Il modo giusto per scongelare gli alimenti

Il modo giusto per scongelare gli alimenti

Scongelare gli alimenti richiede alcune attenzioni che consentano ai cibi di presentarsi in tavola nel migliore dei modi, garantendone la qualità e la giusta consistenza. Bisogna sapere che quando iniziamo a scongelare un alimento, ricomincia il processo di deperimento che abbiamo rallentato con la congelazione. Congelare un alimento significa rallentare il processo di proliferazione batterica naturale, ma non annullarlo. Quindi quando tiriamo fuori dal freezer un cibo questo processo ricomincia repentinamente.

Un alimento fresco subisce un primo deperimento quando viene surgelato. Nella fase dello scongelamento, per limitare altri danni, per il gusto e la consistenza, oltre che per la nostra salute, dobbiamo seguire alcune accortezze. Infatti secondo alcuni scienziati alimentari norvegesi la maggior parte delle persone scongela il cibo in maniera sbagliata, tirandolo fuori dal congelatore e lasciandolo tutto il giorno in frigorifero prima di consumarlo.

“L’idea che scongelare il cibo in frigorifero sia più igienico non ha alcuna prova scientifica”, ha affermato Bjørg Egelandsdal, professore dell’Università norvegese di ‘Scienze della Vita’, come riporta l’agenzia di stampa Adnkronos.

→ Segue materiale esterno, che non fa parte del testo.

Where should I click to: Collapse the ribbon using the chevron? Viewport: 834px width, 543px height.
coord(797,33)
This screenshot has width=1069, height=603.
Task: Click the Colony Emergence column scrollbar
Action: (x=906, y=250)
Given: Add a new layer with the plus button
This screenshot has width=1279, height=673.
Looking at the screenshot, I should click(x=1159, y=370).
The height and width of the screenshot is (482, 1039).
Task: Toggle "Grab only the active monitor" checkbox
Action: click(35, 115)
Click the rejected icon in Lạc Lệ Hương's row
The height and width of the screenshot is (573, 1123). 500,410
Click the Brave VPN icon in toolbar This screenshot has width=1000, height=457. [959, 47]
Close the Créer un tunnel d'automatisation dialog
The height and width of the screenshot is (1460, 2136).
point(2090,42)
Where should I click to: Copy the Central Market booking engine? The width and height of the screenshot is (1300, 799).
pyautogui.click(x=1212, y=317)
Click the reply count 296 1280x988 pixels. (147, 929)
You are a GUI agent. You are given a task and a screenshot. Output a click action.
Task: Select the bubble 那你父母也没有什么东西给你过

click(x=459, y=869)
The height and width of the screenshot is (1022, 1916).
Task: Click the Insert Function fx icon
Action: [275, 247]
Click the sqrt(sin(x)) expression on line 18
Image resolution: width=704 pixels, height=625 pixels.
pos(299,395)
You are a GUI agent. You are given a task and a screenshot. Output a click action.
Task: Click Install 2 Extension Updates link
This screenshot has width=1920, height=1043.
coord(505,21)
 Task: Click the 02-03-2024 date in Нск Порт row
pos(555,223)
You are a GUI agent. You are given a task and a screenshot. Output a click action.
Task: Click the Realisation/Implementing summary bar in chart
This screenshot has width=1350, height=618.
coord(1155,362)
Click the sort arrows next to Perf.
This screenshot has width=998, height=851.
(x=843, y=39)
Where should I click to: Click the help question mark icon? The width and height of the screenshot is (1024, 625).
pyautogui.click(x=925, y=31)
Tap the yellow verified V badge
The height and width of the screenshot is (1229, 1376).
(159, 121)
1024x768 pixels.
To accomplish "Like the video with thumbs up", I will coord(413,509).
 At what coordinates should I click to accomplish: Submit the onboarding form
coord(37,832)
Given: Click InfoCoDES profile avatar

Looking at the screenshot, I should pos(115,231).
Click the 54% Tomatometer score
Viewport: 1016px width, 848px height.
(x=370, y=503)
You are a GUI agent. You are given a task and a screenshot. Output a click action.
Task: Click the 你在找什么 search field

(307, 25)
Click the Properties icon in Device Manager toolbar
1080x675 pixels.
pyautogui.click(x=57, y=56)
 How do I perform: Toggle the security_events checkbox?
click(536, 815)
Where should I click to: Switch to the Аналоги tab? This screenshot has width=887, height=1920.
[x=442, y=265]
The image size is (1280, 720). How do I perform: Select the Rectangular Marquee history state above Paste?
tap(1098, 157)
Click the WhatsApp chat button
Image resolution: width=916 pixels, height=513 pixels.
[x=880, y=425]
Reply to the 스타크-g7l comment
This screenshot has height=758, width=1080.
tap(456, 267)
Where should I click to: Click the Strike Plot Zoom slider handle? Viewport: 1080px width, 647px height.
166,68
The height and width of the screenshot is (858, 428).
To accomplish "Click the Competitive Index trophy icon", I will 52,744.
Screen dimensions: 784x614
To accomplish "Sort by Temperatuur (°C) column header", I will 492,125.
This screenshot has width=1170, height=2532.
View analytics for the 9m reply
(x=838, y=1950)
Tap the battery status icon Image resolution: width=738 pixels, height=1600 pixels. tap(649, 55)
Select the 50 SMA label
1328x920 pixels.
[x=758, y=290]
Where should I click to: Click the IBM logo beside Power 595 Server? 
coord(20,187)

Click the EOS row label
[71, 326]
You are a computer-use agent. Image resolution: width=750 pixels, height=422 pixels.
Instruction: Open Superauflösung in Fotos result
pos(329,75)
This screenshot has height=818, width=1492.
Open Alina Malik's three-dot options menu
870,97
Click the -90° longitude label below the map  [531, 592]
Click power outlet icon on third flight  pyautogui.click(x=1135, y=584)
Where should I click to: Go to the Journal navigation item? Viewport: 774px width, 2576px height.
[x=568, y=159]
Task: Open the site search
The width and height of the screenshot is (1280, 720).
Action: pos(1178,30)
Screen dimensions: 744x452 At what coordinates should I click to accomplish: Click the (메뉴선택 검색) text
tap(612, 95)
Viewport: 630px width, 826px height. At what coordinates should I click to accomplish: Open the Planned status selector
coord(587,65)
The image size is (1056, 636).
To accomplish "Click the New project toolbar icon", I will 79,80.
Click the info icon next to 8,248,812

Al contrario, il modo migliore per scongelare gli alimenti, ha spiegato la ricercatrice Susanne Ekstedt, è utilizzare l’acqua. Infatti passare i prodotti alimentari sotto l’acqua corrente del rubinetto consente di scongelarli mantenendo intatto il loro sapore a differenza del forno a microonde che, invece, con il calore tende a danneggiarli. Ma prima di attuare questo sistema assicuratevi che gli alimenti da scongelare siano ben chiusi e sigillati all’interno dell’apposita busta o confezione per evitare che l’acqua entri e rovini il prodotto.

Per quanto riguarda la verdura, invece, non ha bisogno di essere scongelata per essere cotta, anzi nella maggior parte dei casi è bene cuocerla ancora surgelata, in modo da evitare un danno tipico del ghiaccio, ossia la perdita di consistenza che rende le verdure molli e scure e quindi poco appetibili e presentabili.